ASSIGNED TASK =>
Read through the listing and copy every line that contains the word "computer".

DATA FOR PROCESSING =>
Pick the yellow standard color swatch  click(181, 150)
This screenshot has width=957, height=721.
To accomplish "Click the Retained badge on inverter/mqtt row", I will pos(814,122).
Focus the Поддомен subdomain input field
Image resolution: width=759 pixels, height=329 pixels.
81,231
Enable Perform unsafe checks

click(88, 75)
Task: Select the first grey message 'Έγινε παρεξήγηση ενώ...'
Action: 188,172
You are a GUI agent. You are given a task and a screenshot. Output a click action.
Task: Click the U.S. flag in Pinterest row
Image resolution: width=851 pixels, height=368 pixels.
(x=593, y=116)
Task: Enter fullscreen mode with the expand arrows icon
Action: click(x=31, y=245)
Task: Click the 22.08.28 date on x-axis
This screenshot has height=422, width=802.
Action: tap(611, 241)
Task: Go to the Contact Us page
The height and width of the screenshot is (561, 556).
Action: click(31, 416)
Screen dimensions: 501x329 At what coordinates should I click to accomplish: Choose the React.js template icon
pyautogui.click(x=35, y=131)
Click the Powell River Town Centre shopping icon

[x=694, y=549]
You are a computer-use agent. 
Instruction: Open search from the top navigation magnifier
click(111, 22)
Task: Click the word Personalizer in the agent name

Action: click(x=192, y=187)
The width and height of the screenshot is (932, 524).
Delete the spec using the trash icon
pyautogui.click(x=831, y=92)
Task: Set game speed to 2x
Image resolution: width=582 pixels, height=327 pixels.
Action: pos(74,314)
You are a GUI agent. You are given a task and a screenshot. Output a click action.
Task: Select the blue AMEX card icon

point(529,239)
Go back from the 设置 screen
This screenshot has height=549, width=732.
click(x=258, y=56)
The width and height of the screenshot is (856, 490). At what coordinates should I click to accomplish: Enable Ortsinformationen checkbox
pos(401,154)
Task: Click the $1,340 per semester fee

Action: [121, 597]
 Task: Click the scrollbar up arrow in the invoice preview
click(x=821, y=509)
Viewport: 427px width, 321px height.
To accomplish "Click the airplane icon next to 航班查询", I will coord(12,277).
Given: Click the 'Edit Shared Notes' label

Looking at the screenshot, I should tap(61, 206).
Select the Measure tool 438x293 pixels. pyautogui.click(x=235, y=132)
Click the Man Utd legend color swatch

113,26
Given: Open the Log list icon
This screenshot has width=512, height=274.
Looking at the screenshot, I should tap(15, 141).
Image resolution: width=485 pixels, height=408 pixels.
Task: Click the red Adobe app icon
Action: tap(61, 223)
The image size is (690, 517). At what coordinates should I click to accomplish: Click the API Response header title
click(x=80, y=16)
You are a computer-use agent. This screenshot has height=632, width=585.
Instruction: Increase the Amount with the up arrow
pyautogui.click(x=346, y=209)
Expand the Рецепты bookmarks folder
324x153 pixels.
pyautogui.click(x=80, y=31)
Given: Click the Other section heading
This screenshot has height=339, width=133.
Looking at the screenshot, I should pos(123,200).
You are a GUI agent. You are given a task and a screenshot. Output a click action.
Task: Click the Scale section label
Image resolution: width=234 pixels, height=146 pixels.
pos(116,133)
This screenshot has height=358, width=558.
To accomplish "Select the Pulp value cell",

WRITTEN SOLUTION =>
You are a computer-use agent. 
You are a computer-use agent. This screenshot has height=632, width=585.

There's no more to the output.